Room rates have hiked past pre-COVID levels; strong MICE line-up to drive demand. We observed that average daily rates (ADRs) for the sector have sped past 2019 levels since 2Q22 with the spread continuing to widen in 3Q22. Our channel checks indicate that most hotels are seeing higher ADRs on the back of rising occupancy rates as rooms (from downtime) are added back to overall stock. The F1 weekend looks robust with selected 4-star to 5-star hotels charging S$1,000 – S$2,500/night for that weekend and a majority of hotels are already “fully booked”. Thereafter, while rates are expected to cool sequentially, we note that hoteliers appear to be maintaining rates at close to or higher than pre-COVID levels. A robust pipeline of 66 MICE events scheduled for 2H22 after next weekend’s F1 will continue to drive corporate demand and ‘bleisure’ demand, which we note has led to close to a doubling in average length of stay this year to 6.0 days versus c.3.4 days back in 2019.

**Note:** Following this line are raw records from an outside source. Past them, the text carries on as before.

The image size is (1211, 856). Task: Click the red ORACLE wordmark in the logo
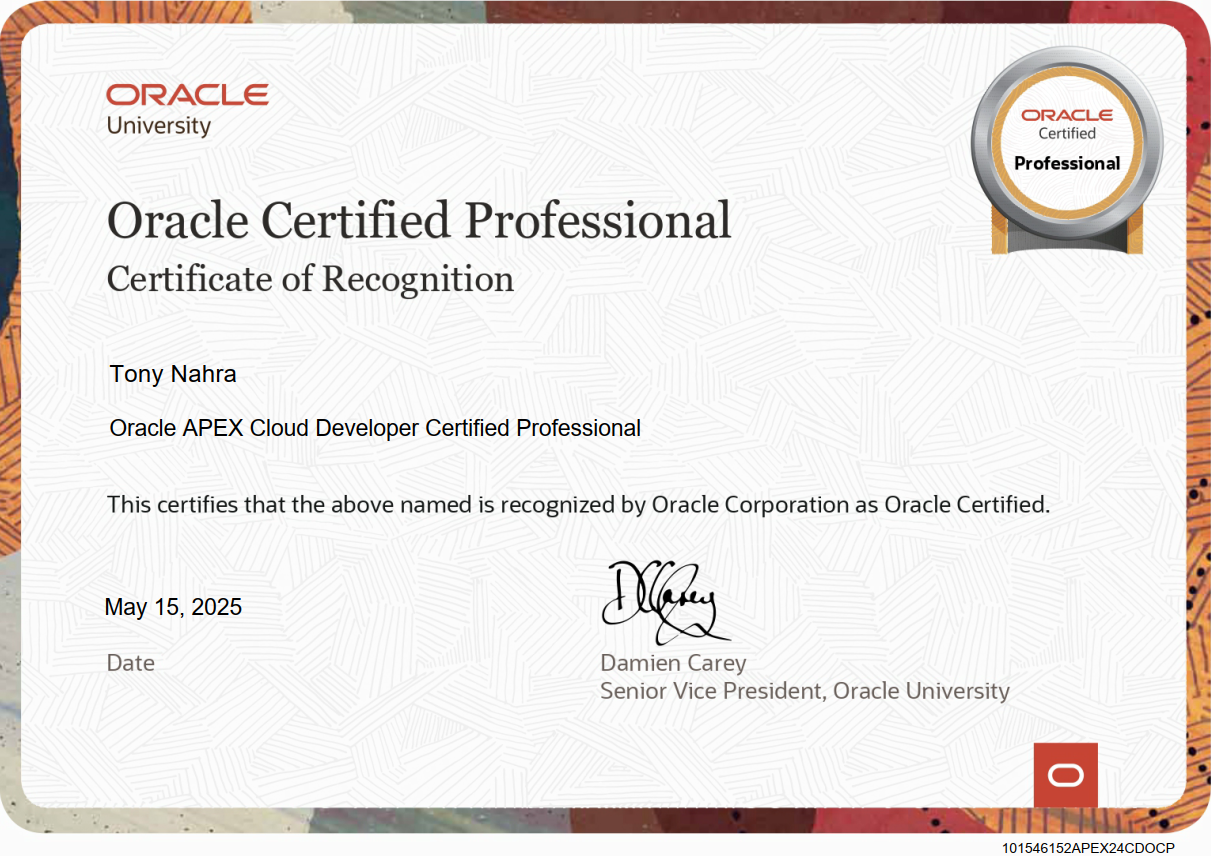pyautogui.click(x=187, y=95)
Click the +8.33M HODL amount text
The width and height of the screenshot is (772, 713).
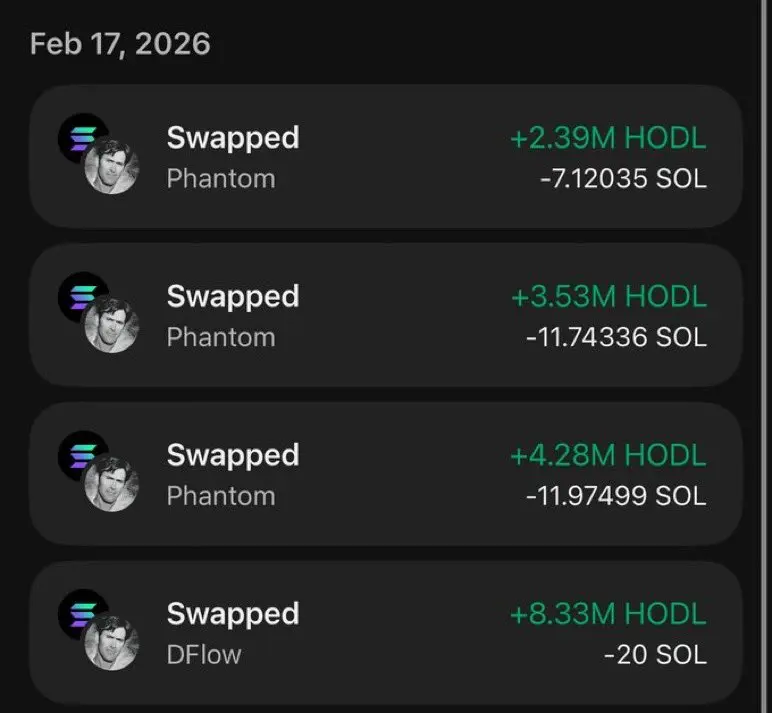[x=608, y=614]
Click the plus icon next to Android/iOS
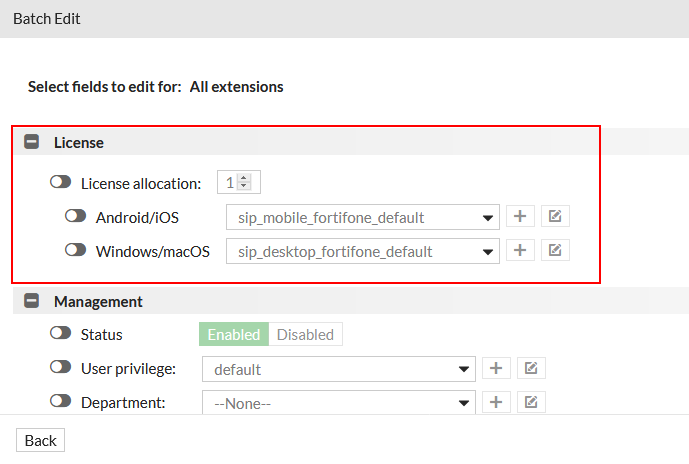The width and height of the screenshot is (689, 464). (x=519, y=217)
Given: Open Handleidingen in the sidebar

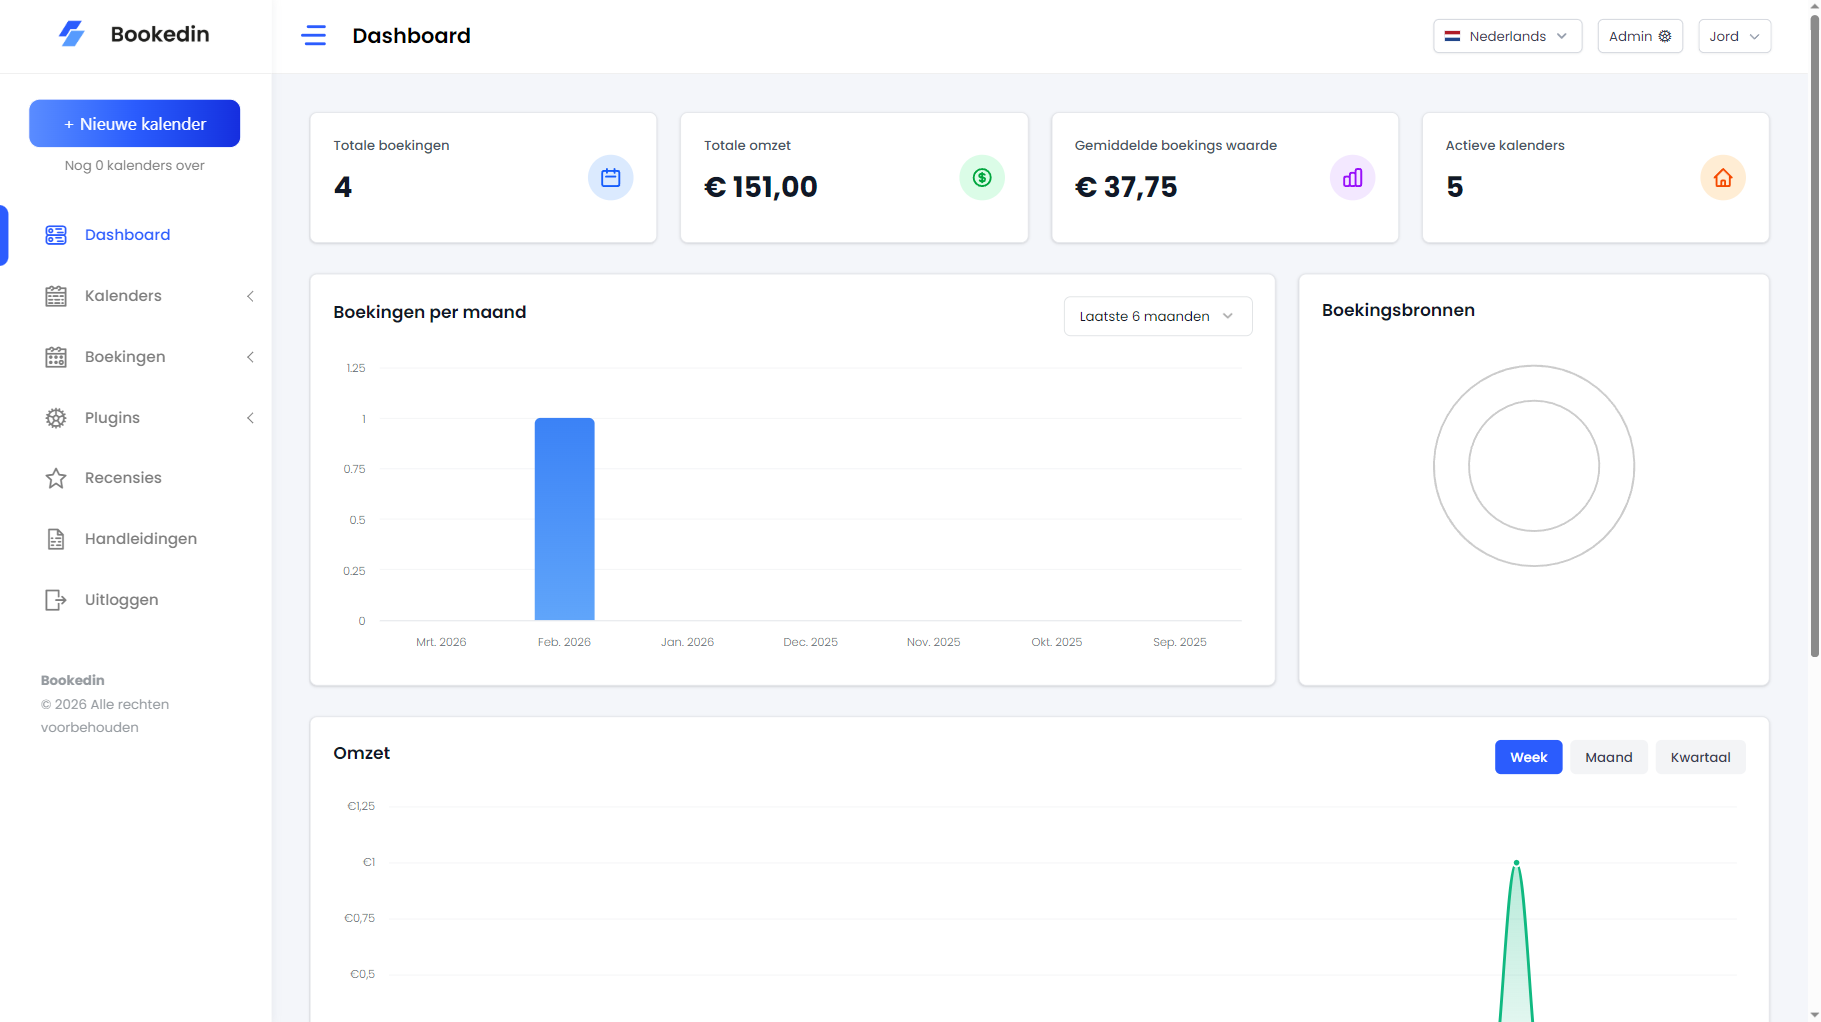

RevPAR growth to outpace cost increases. Hospitality S-REITs’ share prices have flat-lined since Jun-Jul 2022 over concerns of the impact of an economic slowdown on distributions as well as their ability to maintain DPU growth due to higher costs. The ability for RevPAR to outpace higher operational costs and interest expense will be a key item to monitor, in our view.